Computer Vision Fundamentals - Autumn 2002

Intructor: Dr Sohaib A. Khan
sohaib at lums dot edu dot pk
http://web.lums.edu.pk/~sohaib
  Office hrs:
Mon 930 am - 11 am
Wed 930 am - 11 am
Fri 11am - 1 pm

This course is designed to give a broad overview of the fundamentals of computer vision, laying the foundations for advanced graduate classes in vision. This course will be conducted with an application perspective. Therefore students will be expected to implement several techniques learnt in the lectures. A good calculus, discrete mathematics and programming background is expected for this class. Knowledge of probability and random processes is a plus, but will not be assumed. This class is designed for senior-level and introductory graduate-level students of Computer Science.

This class will not overlap significantly with the Digital Image Processing class offered last quarter, though students who have taken DIP will have an advantage in the beginning.

Textbook:
Computer Vision
Linda G. Shapiro, George C. Stockman
ISBN 0-13-030796-3

Prentice Hall, 2001


Posted 03/09/02

Lecture 1: Introduction. [Download slides].
Material in these slides (including images, data etc.) must not be used for commercial benefit without instructor's written permission.

Course Outline

Chapter 1 reading material is available from the website of one of the authors. Click here. Sec 2.5 is not available online, so reading assignment is reduced to Ch 1 only.

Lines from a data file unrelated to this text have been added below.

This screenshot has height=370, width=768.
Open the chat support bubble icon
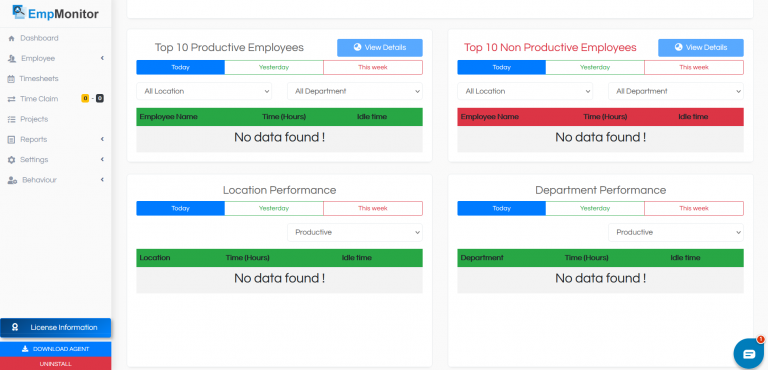[749, 354]
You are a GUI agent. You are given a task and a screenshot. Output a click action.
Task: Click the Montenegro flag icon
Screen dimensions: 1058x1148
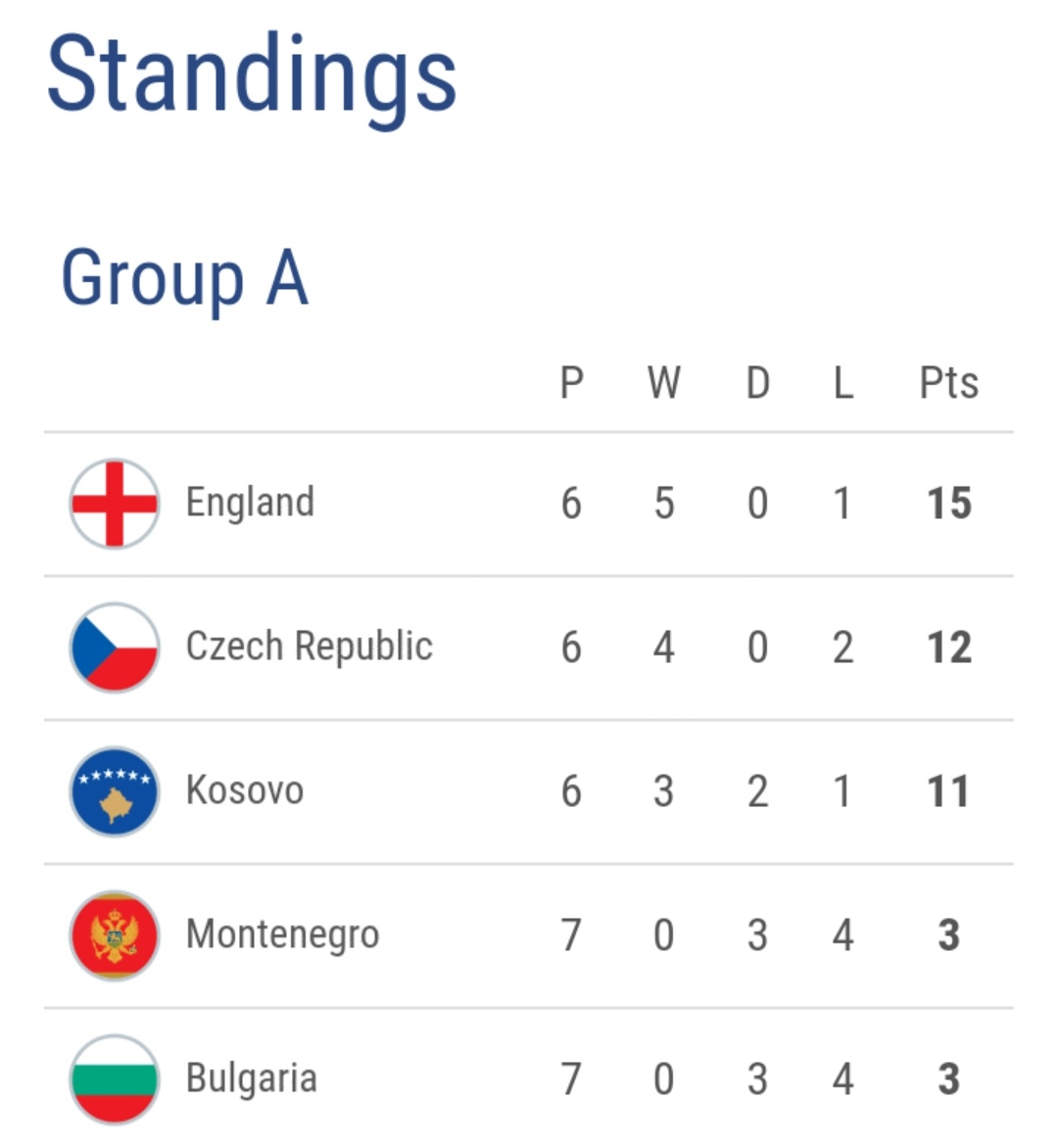click(115, 935)

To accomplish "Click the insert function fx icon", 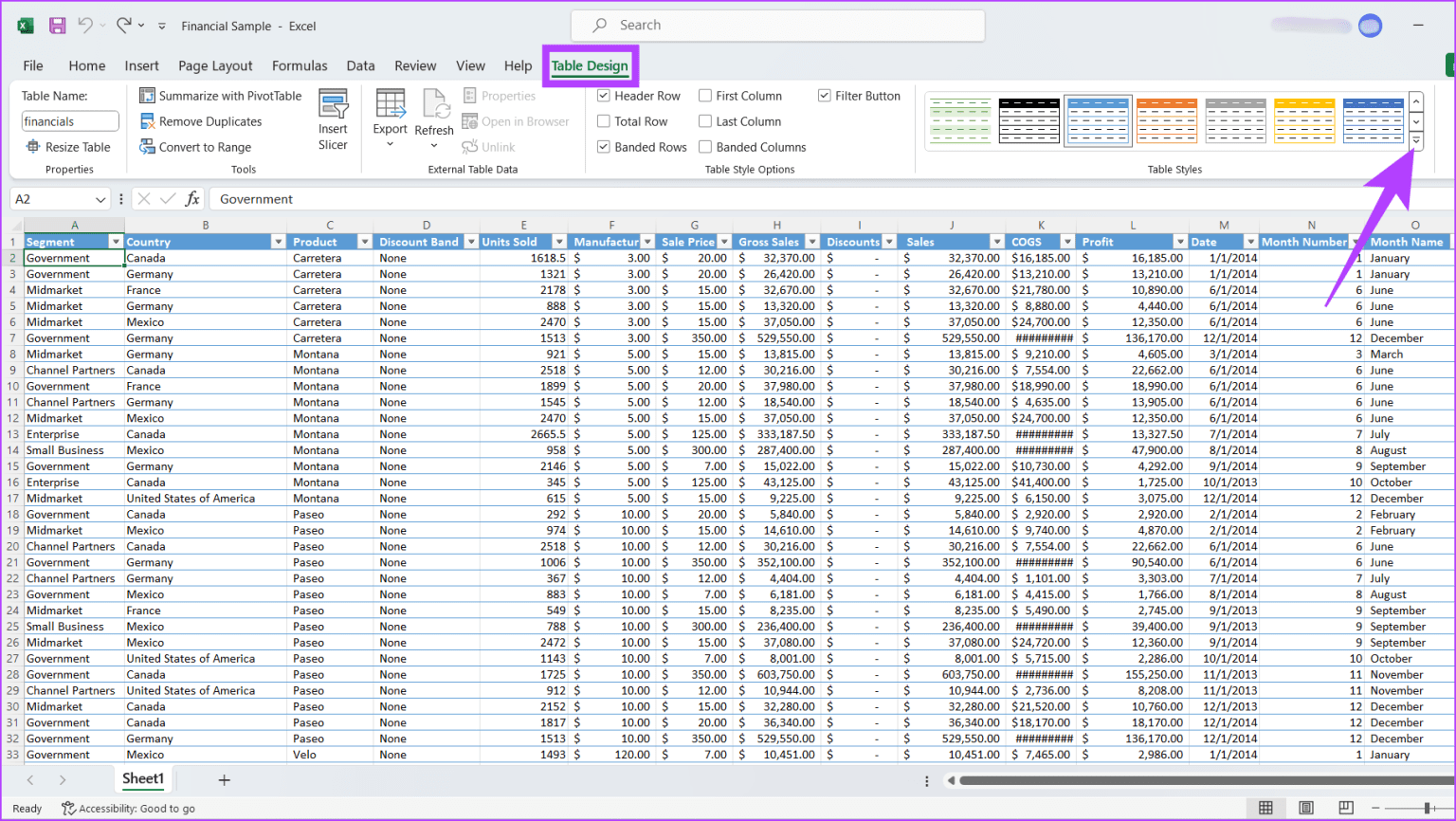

Useful links dicussed in class:
http://www.cs.ucf.edu/~vision/projects/projects.html
http://www.wearcam.org, in particular, look at research, and video orbits. The Claire sequence shown in class is from this page. Other mosaics results were from Cen Rao's webpage at UCF, who has implemented the technique of Bergen et. al.

MATLAB's Primer is a very good introduction to this environment and should be used by students who are not familiar with MATLAB.

Program 0: PGM and PPM formats: Submission deadline - 10 Sept 2002
One way to view PPM and PGM files on your computer is to download free imageviewer called IrfanView. It also supports conversions between several other formats and is a very useful tool for the type of work that we will do in this class.
See class notes (slides) for program details.
Test images: mecca06.pgm, mecca06.ppm


Posted 06/09/02

Lecture 2: Continuation of Introduction, and Getting Started with MATLAB - Download slides.

For more details of the video segmentation project (with examples from Larry King Live), visit this webpage. A related project from the same group is on movie genre classification from previews.

For the Orlando Police Dept project mentioned in the lecture, visit the OPD surveillance project website. This contains several interesting videos which demonstrate tracking output in real-time.

Transcript of the help session on MATLAB (2nd half of the lecture) is also available. Click here for the sample m-file function demonstrated in class. Though I did not mention this in class, but the input to this function can be a matrix of any size (I demonstrated it only with a scalar number). Working through the MATLAB primer is highly recommended for everyone.

Some students have asked me questions about Program 0. Here is what you need to do:


Posted 10/09/02

Lecture 3: 2D Imaging Transformations - Download slides.

More details of the video geo-registration project are available at the project website.

Reading assignment 2.1-2.5

Program 0 can be submitted on a floppy disk, as a hard copy, or on the common drive at J:\Cs436\Program0


Posted 12/09/02

Lecture 4: Displacement Models - Download slides

Wearable computing links - Steve Mann, Thad Starner, paper referred to in class on transformations is available online.

Program 1: 2D Affine Warping: Due Date: Thursday 19th Sept. - For details, click here. Data mecca06.pgm, mecca06t.pgm

Note that there are no office hours now on Thursday. Instead, an additional hour at Fri 11:00 - 12:00 noon has been added.


Posted 18-09-02

Lecture 5: 3D Transformations - Download slides

End of Module 1.

Notice change in office hours (There are now 5 hours per week. Try to utilize them effectively)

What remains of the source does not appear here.